大和朝廷による統一国家成立のころまでは、皇后の出自についてルールがなかったようだが、仁徳天皇の磐之媛命(葛城家出身)を最後に皇族に限られるようになった。

律令では、皇后の子が即位すれば皇太后、さらに孫に伝えられれば太皇太后ということになった。

母親の出自は重要だったが、正夫人が産んだ子が優先されるというわけでもなかった。また、皇后が政治的な実力者の子から選ばれたわけでも、皇后の親族だから安全だったわけでもない。

七世紀において、天皇の母が強力化したり女帝が出現したのは、唐における即天武后の出現の影響もある。

皇后を皇族に限るという考え方は、聖武天皇の皇后に藤原氏出身の光明子が当てられたのを皮切りに乱れはじめたし、また、天皇の母でもないのに皇太后になったりもした。そもそも、子どものうちに天皇になって、結婚前に退位したりするようになった。

あげくのはては、一条天皇の定子と彰子を手始めに一人の天皇に複数の皇后が現れたり、結婚もしない独身の内親王が皇后を名乗ったり、堀川天皇中宮の篤子内親王のように、30歳近くになってから19歳も年下の甥であるなどという母親のような存在だったりした。

もともと皇后の官房のような役所を「中宮職」といったのだが、やがて「中宮」が皇后の別名になった。あるいは、『源氏物語』の時代の藤原定子と彰子のように先に入内した方が皇后、あとで入った若い方が中宮というように使われたりもした。

さらに、皇后以外の後宮の女性は妃、夫人、嬪というように序列があったが、それも崩れ、女御、更衣、尚侍、掌侍などさまざまな肩書きが出現し、とくに南北朝以降は正夫人も女御どまりになった。皇后という肩書きは鎌倉時代の後宇多天皇の遊義門院が最後であった。

一方、女院は一条天皇生母詮子が落飾するに際して与えられたのが最初だが、やがて天皇の生母でなくとも乱発されることになったが、むしろ、夫人たちにとって女院になるかどうかが重んじられたどうかのメルクマールになった。

また、皇后の子だから天皇になるというよりは、天皇の母だから女院になることも多かった。

皇后などに準じるという「准后」というのも同じで、ついには北畠親房や足利義満、醍醐寺三宝院満済のような男性にまで与えられた。最後の足利将軍・義昭も豊臣秀吉にこの称号を斡旋してもらい幸せな晩年を過ごした。

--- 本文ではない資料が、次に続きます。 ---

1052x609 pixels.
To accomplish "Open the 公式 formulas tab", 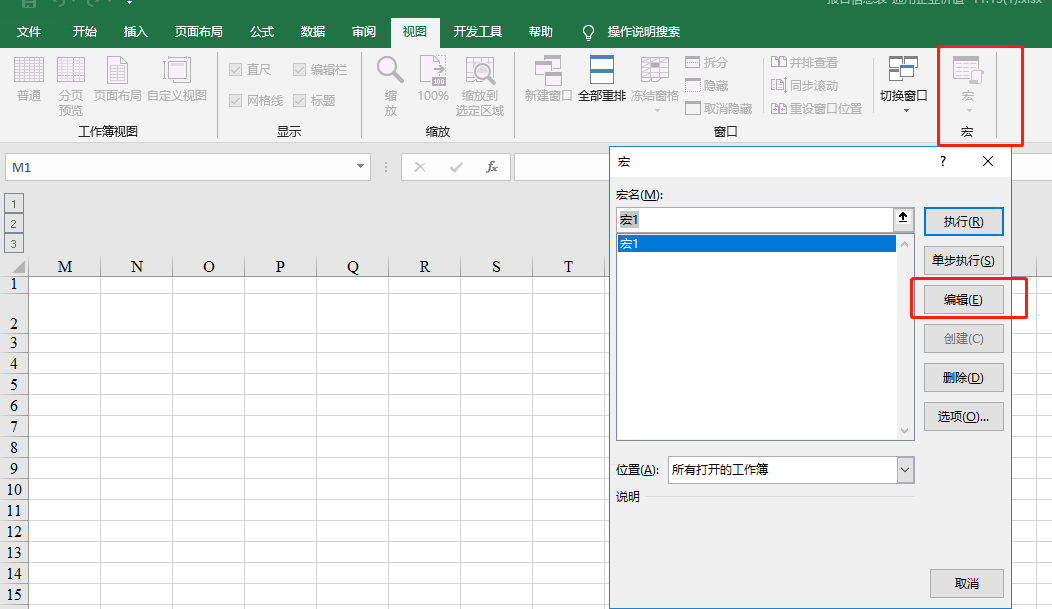I will (261, 31).
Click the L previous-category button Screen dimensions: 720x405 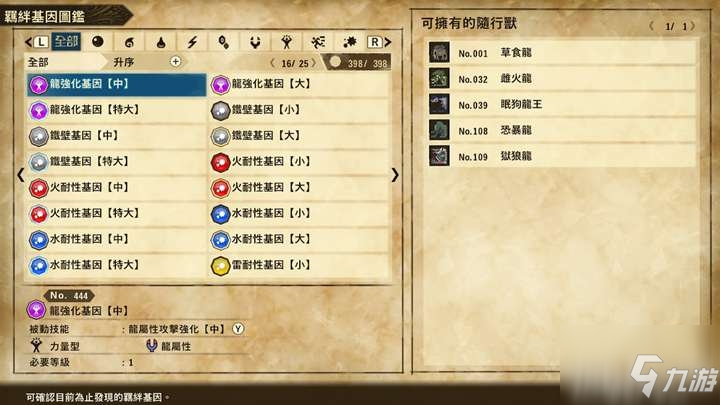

「皇后」の称号は仁孝天皇妃に遺贈されたことで復活し、明治以降は海外の王妃や皇妃を意識して定着して現在に至っている。だが、こうした西洋式の皇后は歴史的な観点からは離れたものだ。また、皇后は伝統的には殿下であって陛下というのは明治以降である。

さらに、現実の間題として、これが単なる天皇の配偶者なのか、それ以上に職業的義務を伴うものなのか、さらには、皇室というファミリーの「女将さん」としての役割はどうなのか、難しい問題もいろいろあり、昨今の皇室をめぐる苦悩のなかで矛盾が顕在化しているのも事実である。